يُؤْتِي الْحِكْمَةَ مَنْ يَشَٓاءُ وَمَنْ يُؤْتَ الْحِكْمَةَ فَقَدْ اُو۫تِيَ خَيْراً كَثٖيراً وَمَا يَذَّكَّرُ اِلَّٓا اُو۬لُوا الْاَلْبَابِ 

“Allah, ilmi, Kur’ân’ın ifadesine vukufu, meseleleri anlamayı, isabetli kararı ve çözümü, olayları değerlendirme kabiliyetini, sağlıklı ve ahlâklı yaşama bilgisini, sünnetine, düzeninin yasalarına uygun olarak, iradesinin tecellisine tâbi, akıllı ve sorumlu kimselere verir. Kendilerine ilim ve hikmet, Kur’ân verilenler, dünya ve âhiret mutluluğuna kavuşanlardır. Kur’ân hükümleri ve vahy ile gelen ilkelerden, yalnızca akıl ve vicdan sahipleri düşünüp ibret alırlar.” (Bakara/269)

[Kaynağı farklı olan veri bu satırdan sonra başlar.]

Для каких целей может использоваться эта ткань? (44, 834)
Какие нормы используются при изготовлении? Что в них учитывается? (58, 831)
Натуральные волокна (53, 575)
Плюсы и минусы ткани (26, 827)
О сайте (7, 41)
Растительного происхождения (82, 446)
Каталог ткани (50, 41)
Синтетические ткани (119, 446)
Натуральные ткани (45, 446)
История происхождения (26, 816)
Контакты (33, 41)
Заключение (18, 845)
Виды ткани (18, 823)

Büyük düşünceler öyle herkeste bulunmaz. İnsanların çoğu vasat düşüncelere sahiptir. Bu yüzden yüksek fikirler onları ürkütebilir. 

           Cenap Şehabettin; “yüksek fikirler, yüksek dağlara benzer. Alışık olmayanları ürkütür” derken dile getirdiği şey de budur. İnsanların çoğu orta düzeyde olunca yüksek fikir ve düşünceleri, karşılarına dikilmiş koca koca dağlar gibi görür ve irkilirler. Olayların hakikatini ancak hikmet sahibi, ilim erbabı akıl sahipleri anlar. Sevgili Peygamberimizin; “Allahım eşyanın hakikatini bana olduğu gibi göster” buyurması, bu yüzden önemlidir.

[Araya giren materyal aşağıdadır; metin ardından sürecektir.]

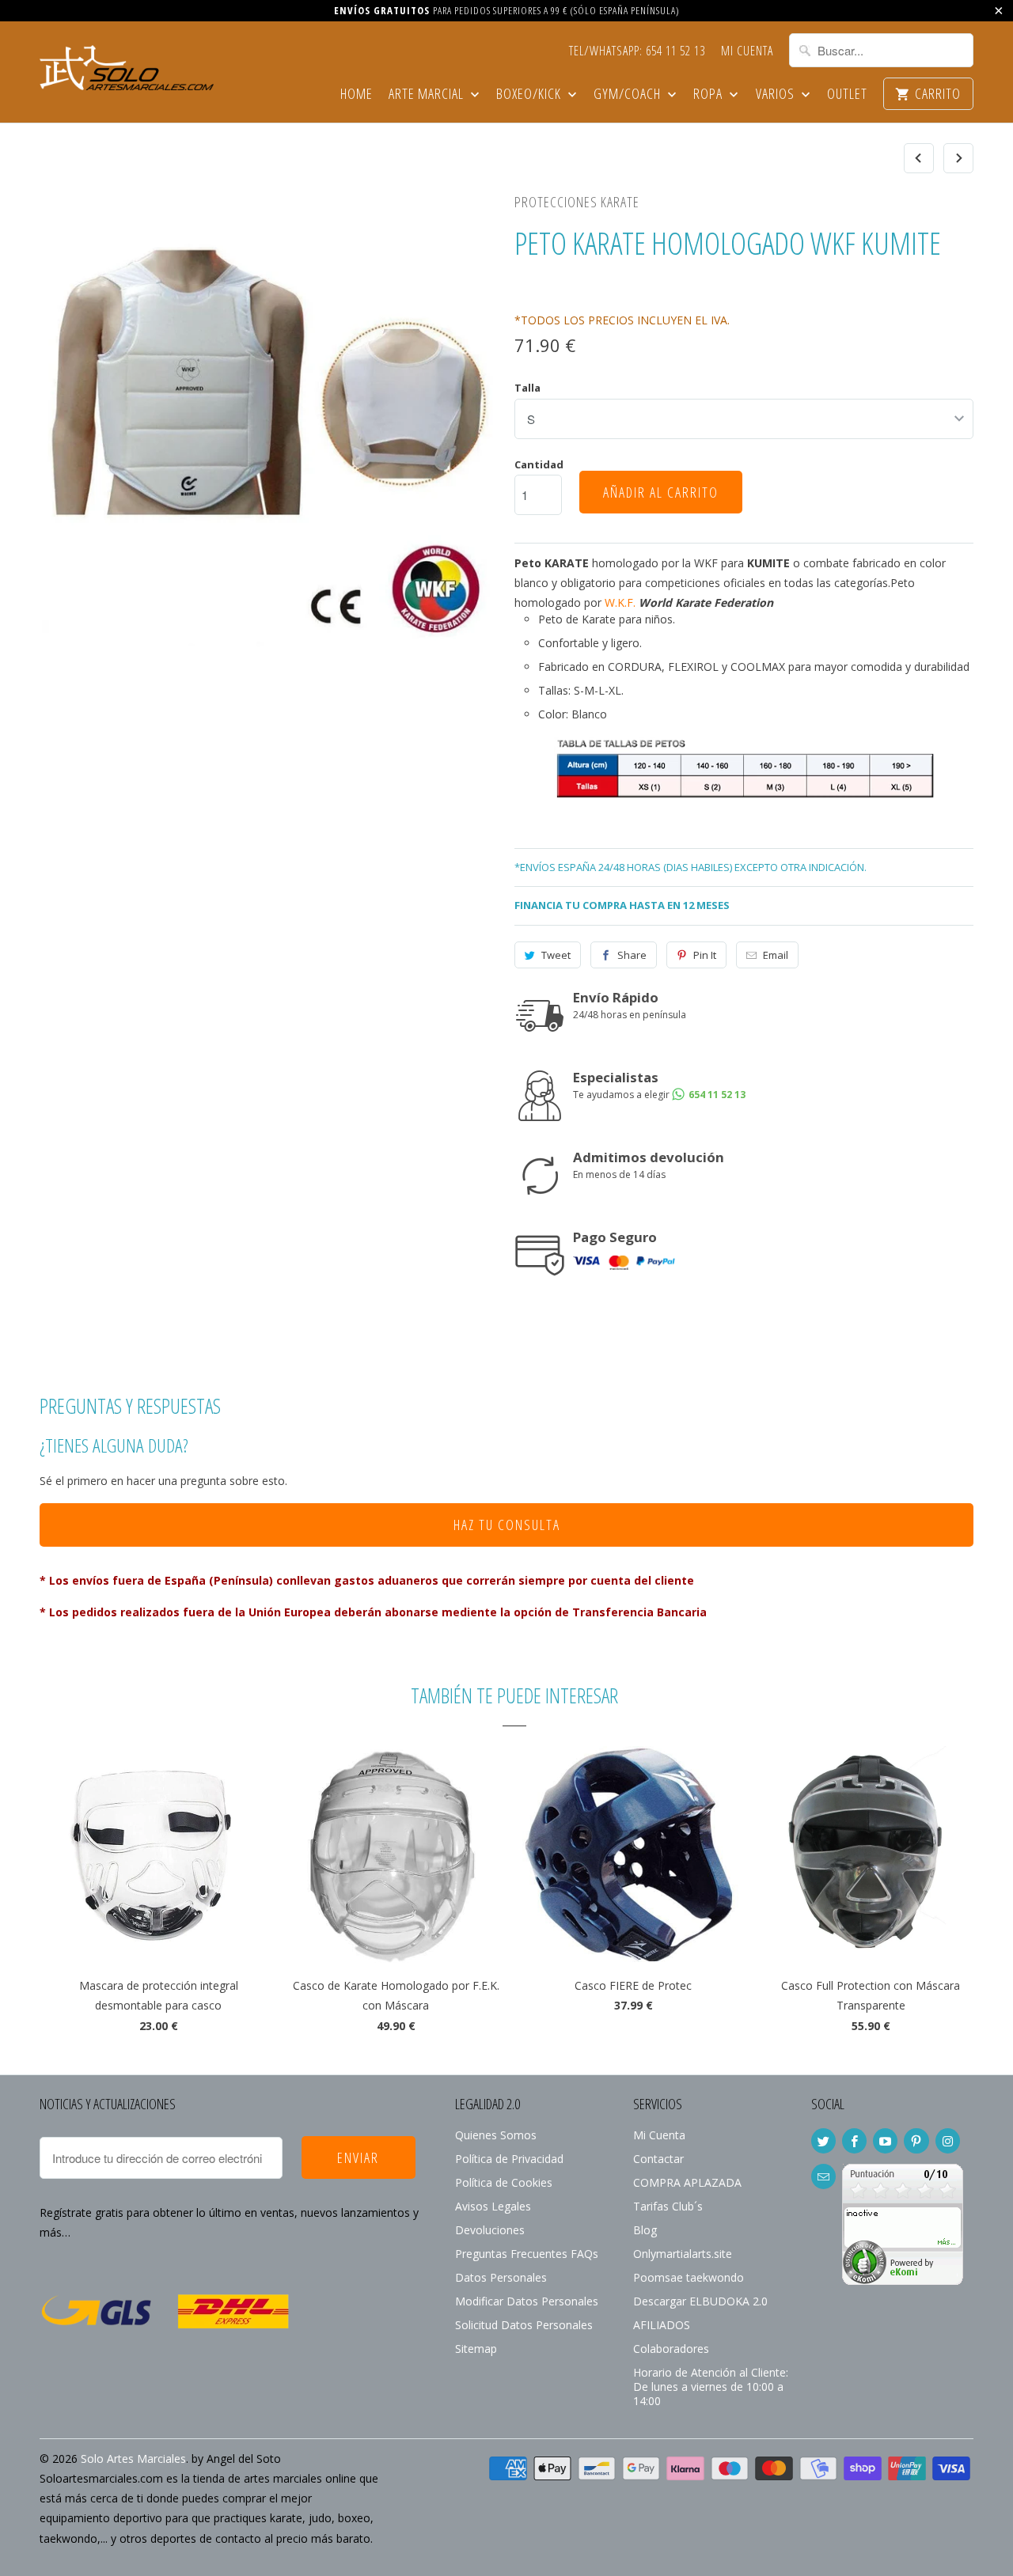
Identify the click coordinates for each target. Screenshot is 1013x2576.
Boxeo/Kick (530, 94)
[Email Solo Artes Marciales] (823, 2176)
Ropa (709, 94)
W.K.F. (620, 602)
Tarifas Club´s (668, 2206)
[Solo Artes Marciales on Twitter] (823, 2141)
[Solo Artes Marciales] (127, 65)
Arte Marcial (428, 94)
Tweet (556, 955)
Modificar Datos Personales (526, 2301)
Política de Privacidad (509, 2158)
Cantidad (538, 464)
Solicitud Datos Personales (524, 2324)
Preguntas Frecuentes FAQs (526, 2253)
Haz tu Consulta (506, 1524)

          Şems-i Tebrizi de der ki; “hakikat iki kişiye muhtaç; biri onu dillendiren, diğeri onu anlayan.” Hz. Peygamber hakikati “dillendiriyor” “Yarabbi eşyanın hakikatini bana olduğu gibi göster” buyuruyor. (Burada Kur’an’da Kehf suresinde geçen Hz. Musa (a.s) ve Hızır kıssasına değerli okuyucularım bir bakarsa iyi olur.) Peygamberi “anlayanlar” yani O’na iman edenlerle birleşince hakikat ortaya çıkıyor. 

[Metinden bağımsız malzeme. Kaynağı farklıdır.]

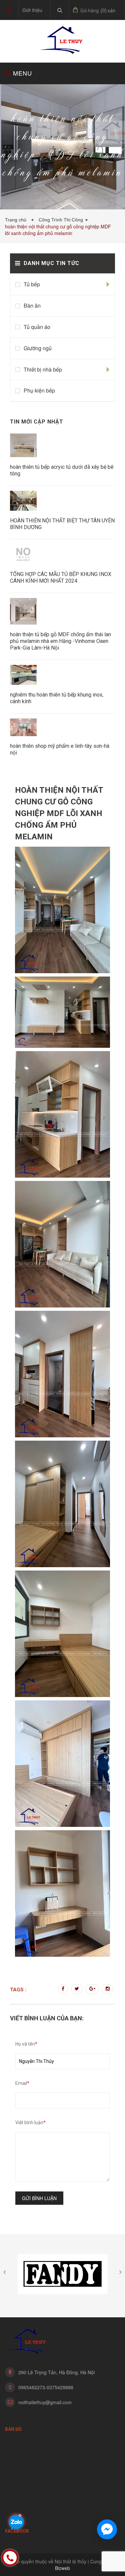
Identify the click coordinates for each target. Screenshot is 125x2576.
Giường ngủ (38, 348)
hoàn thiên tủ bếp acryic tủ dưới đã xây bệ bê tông (62, 470)
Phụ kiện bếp (39, 390)
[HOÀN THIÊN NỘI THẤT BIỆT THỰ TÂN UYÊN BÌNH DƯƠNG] (23, 501)
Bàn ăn (32, 305)
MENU (21, 73)
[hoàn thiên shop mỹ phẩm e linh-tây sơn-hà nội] (23, 728)
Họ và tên (26, 2044)
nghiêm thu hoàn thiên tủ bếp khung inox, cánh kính (56, 698)
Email (22, 2083)
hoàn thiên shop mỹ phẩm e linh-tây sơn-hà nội (59, 749)
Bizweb (62, 2568)
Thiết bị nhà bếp (43, 369)
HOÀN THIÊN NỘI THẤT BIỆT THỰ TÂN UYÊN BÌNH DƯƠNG (62, 523)
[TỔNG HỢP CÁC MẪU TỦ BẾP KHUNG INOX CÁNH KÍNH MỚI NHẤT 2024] (23, 555)
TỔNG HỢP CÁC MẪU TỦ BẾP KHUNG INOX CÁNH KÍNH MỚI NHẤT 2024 (60, 577)
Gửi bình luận (39, 2198)
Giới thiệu (32, 10)
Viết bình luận (30, 2122)
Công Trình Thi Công (61, 219)
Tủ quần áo (37, 327)
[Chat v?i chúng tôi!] (107, 2529)
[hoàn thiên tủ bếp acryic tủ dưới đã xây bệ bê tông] (23, 446)
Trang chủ (17, 219)
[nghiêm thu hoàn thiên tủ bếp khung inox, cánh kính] (23, 675)
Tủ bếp (32, 284)
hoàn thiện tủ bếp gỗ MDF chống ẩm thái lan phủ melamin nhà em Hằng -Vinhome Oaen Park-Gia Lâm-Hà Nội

          Yüce Rabbimiz, Hz. Peygambere sen çok açık ve seçik, lamı cimi olmayan, çok net bir hakikat, üzerindesin buyurmuyor mu? “Allah’a güven! Şüphesiz ki sen apaçık  hakikat üzeresin.” (Neml/79) ayetiyle. 

          Hz. Peygamberin gizlisi saklısı yok, kendisine indirileni, hakikati, noktasına virgülüne dokunmadan dillendirip tebliğ ediyor, Dolayısıyla hakikatin ilk aşaması ortaya çıkıyor. İkinci aşamasında ise bu hakikati anlayanlar, yani sahabeler ve sonradan günümüze kadar tüm O’na inananlar, devreye giriyor. 

          Sonuç ortada, hak ve hakikat güneş gibi her yerden görülüyor. İsterse hakikati görmek istemeyenler, hakikati yani güneşi görmemek için, elleriyle gözlerini kapatsınlar. Sonuç değişmez. Onlar gözlerini kapattı diye güneş ve ışığı yok olmuyor. Algılama bozukluğu ya da hallüsinasyon (sanrı) görüyorlar kimbilir? 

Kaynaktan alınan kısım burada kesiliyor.